### Exercise
Here the job is to transcribe the data verbatim while leaving each picture out.

* * * *

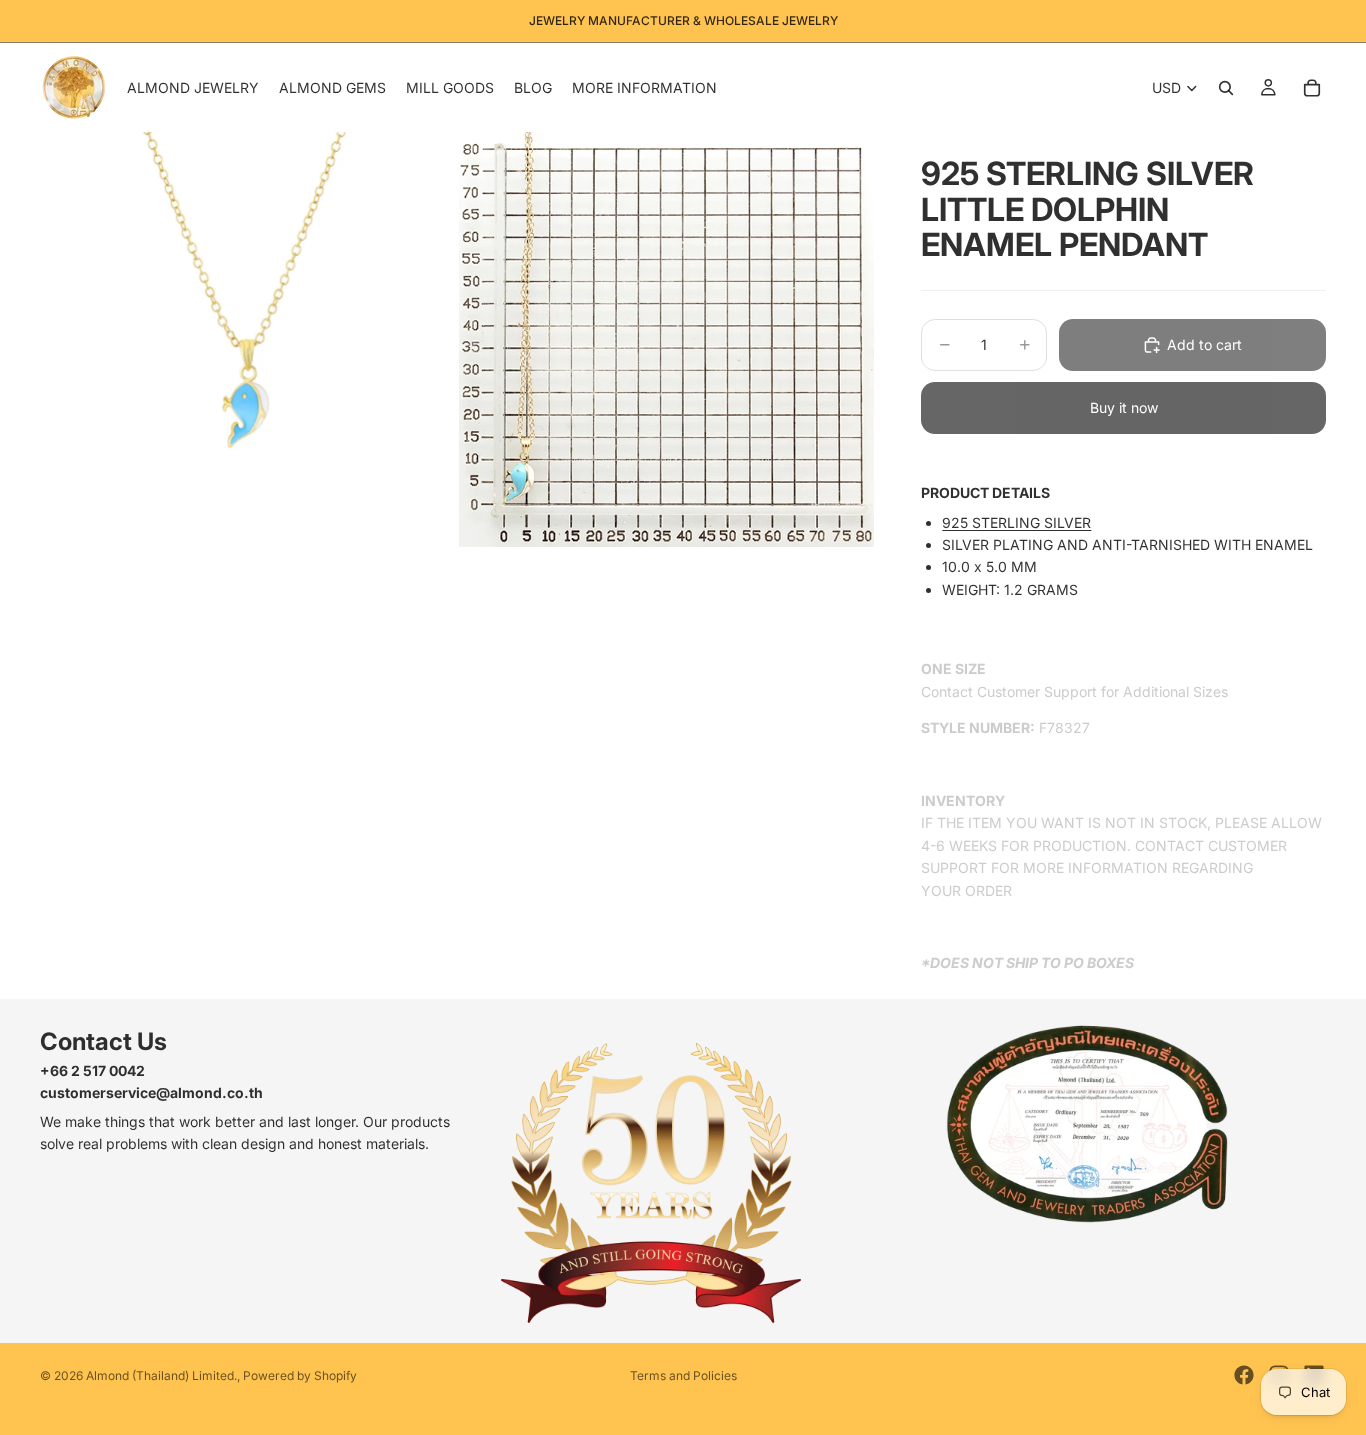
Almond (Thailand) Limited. (161, 1375)
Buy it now (1124, 407)
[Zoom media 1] (247, 339)
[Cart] (1312, 88)
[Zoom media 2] (666, 339)
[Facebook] (1244, 1375)
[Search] (1226, 88)
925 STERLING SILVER (1016, 522)
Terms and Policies (683, 1375)
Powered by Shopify (300, 1375)
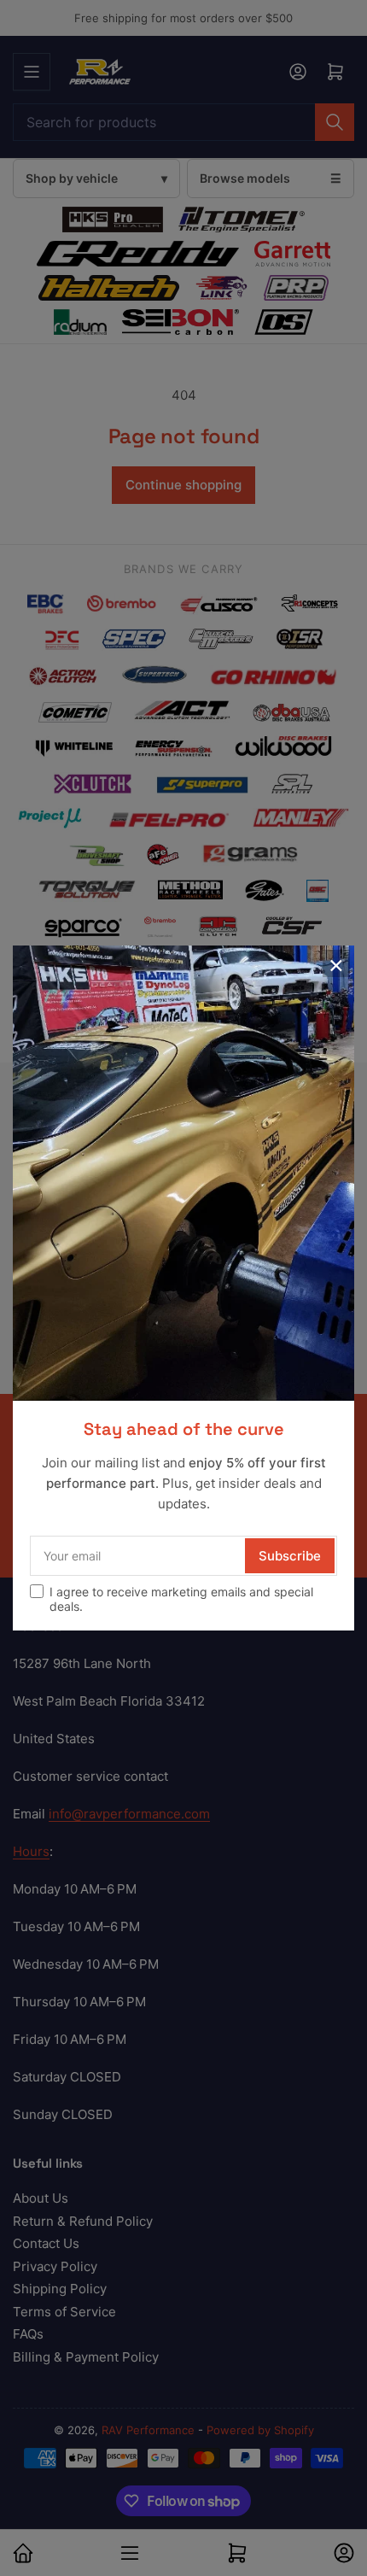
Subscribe (290, 1556)
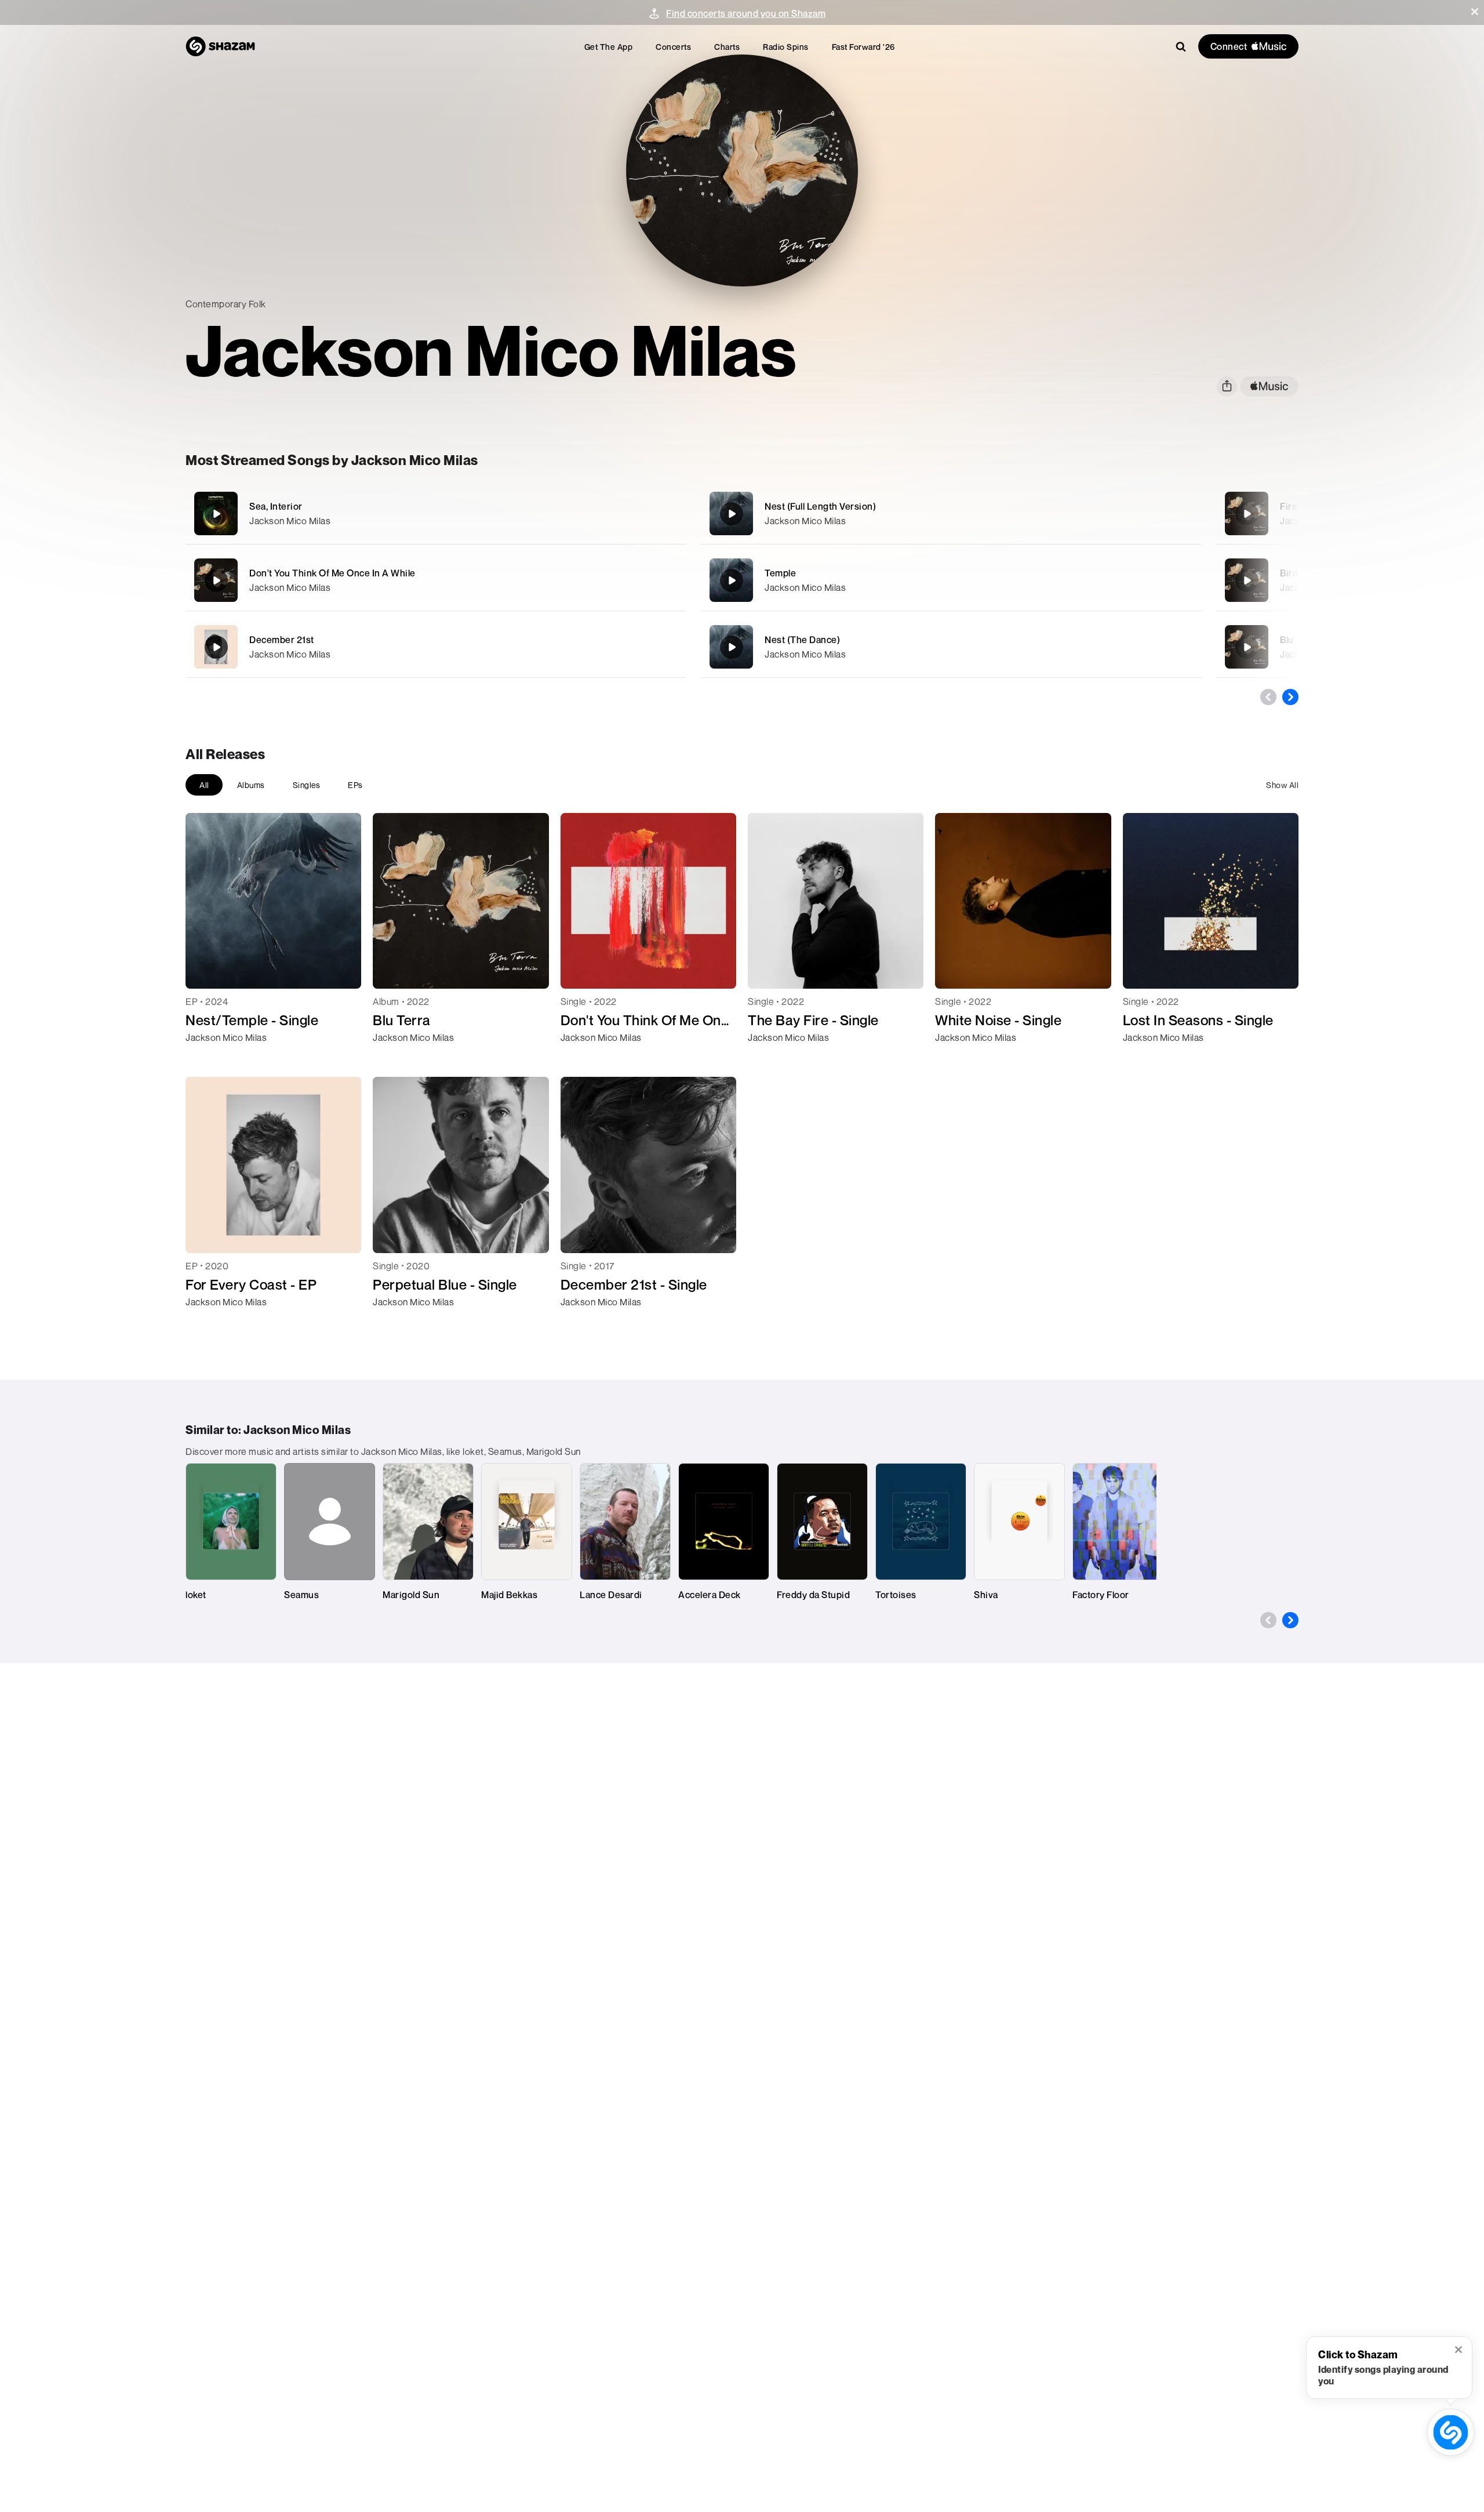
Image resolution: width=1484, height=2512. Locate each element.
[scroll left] (1268, 697)
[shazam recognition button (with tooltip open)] (1451, 2432)
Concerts (673, 47)
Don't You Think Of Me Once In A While (332, 573)
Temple (780, 573)
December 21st (281, 639)
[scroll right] (1290, 697)
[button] (1474, 11)
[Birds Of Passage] (1247, 580)
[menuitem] (609, 46)
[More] (613, 514)
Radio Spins (786, 47)
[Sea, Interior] (436, 513)
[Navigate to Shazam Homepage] (220, 46)
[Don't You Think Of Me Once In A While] (436, 580)
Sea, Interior (276, 506)
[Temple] (951, 580)
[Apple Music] (207, 1058)
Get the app (608, 47)
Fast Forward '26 (863, 47)
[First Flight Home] (1247, 513)
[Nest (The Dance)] (951, 646)
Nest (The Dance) (802, 639)
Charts (727, 47)
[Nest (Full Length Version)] (951, 513)
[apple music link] (1269, 386)
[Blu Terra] (1247, 647)
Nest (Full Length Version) (820, 506)
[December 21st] (436, 646)
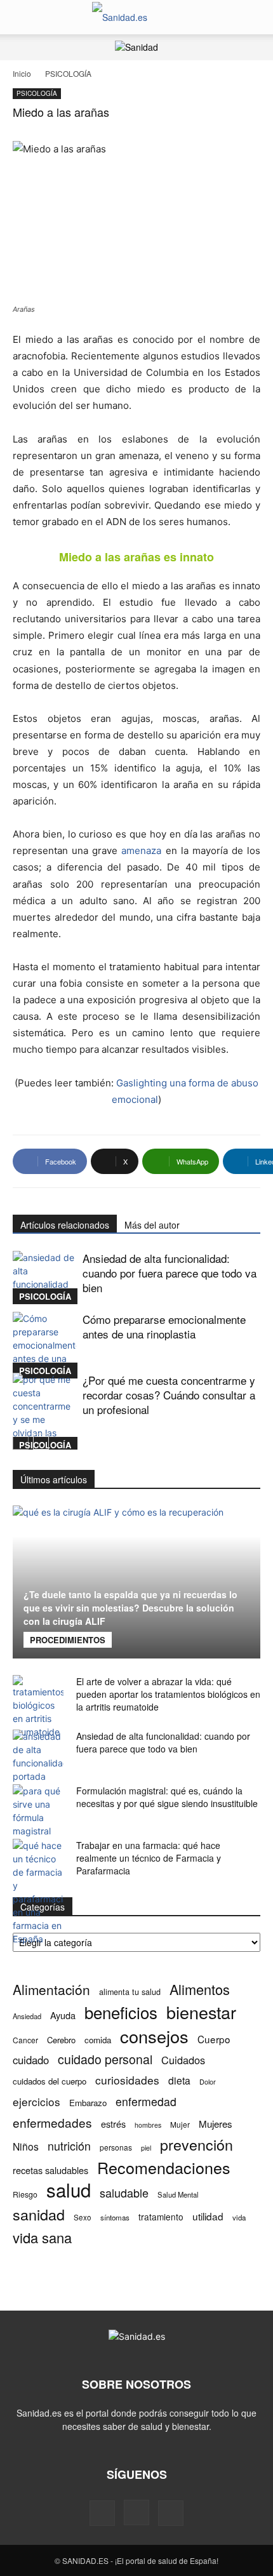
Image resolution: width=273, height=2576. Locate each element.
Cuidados (183, 2060)
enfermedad (146, 2101)
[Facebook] (102, 2513)
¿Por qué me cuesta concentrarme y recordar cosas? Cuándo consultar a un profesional (169, 1394)
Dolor (207, 2081)
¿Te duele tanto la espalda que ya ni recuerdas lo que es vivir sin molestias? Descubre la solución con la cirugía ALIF (130, 1607)
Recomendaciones (163, 2167)
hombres (148, 2125)
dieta (179, 2080)
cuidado (31, 2060)
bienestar (201, 2012)
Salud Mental (178, 2194)
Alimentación (51, 1989)
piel (146, 2147)
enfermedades (52, 2122)
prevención (196, 2144)
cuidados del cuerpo (49, 2081)
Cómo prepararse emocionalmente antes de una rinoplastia (164, 1326)
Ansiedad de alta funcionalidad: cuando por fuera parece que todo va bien (169, 1272)
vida (239, 2217)
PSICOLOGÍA (68, 73)
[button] (21, 17)
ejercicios (36, 2101)
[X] (170, 2513)
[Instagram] (136, 2512)
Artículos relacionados (64, 1224)
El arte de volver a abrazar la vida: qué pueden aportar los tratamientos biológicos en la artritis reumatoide (168, 1694)
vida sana (42, 2237)
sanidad (39, 2214)
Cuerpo (213, 2039)
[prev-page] (21, 1442)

* * * *

### Response box
Almond (Thailand) Limited. (161, 1375)
Buy it now (1124, 407)
[Zoom media 1] (247, 339)
[Cart] (1312, 88)
[Zoom media 2] (666, 339)
[Facebook] (1244, 1375)
[Search] (1226, 88)
925 STERLING SILVER (1016, 522)
Terms and Policies (683, 1375)
Powered by Shopify (300, 1375)
Subscribe (290, 1556)
Image resolution: width=1484, height=2512. Locate each element.
[scroll left] (1268, 697)
[shazam recognition button (with tooltip open)] (1451, 2432)
Concerts (673, 47)
Don't You Think Of Me Once In A While (332, 573)
Temple (780, 573)
December 21st (281, 639)
[scroll right] (1290, 697)
[button] (1474, 11)
[Birds Of Passage] (1247, 580)
[menuitem] (609, 46)
[More] (613, 514)
Radio Spins (786, 47)
[Sea, Interior] (436, 513)
[Navigate to Shazam Homepage] (220, 46)
[Don't You Think Of Me Once In A While] (436, 580)
Sea, Interior (276, 506)
[Temple] (951, 580)
[Apple Music] (207, 1058)
Get the app (608, 47)
Fast Forward '26 (863, 47)
[First Flight Home] (1247, 513)
[Nest (The Dance)] (951, 646)
Nest (The Dance) (802, 639)
Charts (727, 47)
[Nest (Full Length Version)] (951, 513)
[apple music link] (1269, 386)
[Blu Terra] (1247, 647)
Nest (Full Length Version) (820, 506)
[December 21st] (436, 646)
Image resolution: width=273, height=2576. Locate each element.
Cuidados (183, 2060)
enfermedad (146, 2101)
[Facebook] (102, 2513)
¿Por qué me cuesta concentrarme y recordar cosas? Cuándo consultar a un profesional (169, 1394)
Dolor (207, 2081)
¿Te duele tanto la espalda que ya ni recuerdas lo que es vivir sin molestias? Descubre la solución con la cirugía ALIF (130, 1607)
Recomendaciones (163, 2167)
hombres (148, 2125)
dieta (179, 2080)
cuidado (31, 2060)
bienestar (201, 2012)
Salud Mental (178, 2194)
Alimentación (51, 1989)
piel (146, 2147)
enfermedades (52, 2122)
prevención (196, 2144)
cuidados del cuerpo (49, 2081)
Cómo prepararse emocionalmente antes de una rinoplastia (164, 1326)
Ansiedad de alta funcionalidad: cuando por fuera parece que todo va bien (169, 1272)
vida (239, 2217)
PSICOLOGÍA (68, 73)
[button] (21, 17)
ejercicios (36, 2101)
[X] (170, 2513)
[Instagram] (136, 2512)
Artículos relacionados (64, 1224)
El arte de volver a abrazar la vida: qué pueden aportar los tratamientos biológicos en la artritis reumatoide (168, 1694)
vida sana (42, 2237)
sanidad (39, 2214)
Cuerpo (213, 2039)
[prev-page] (21, 1442)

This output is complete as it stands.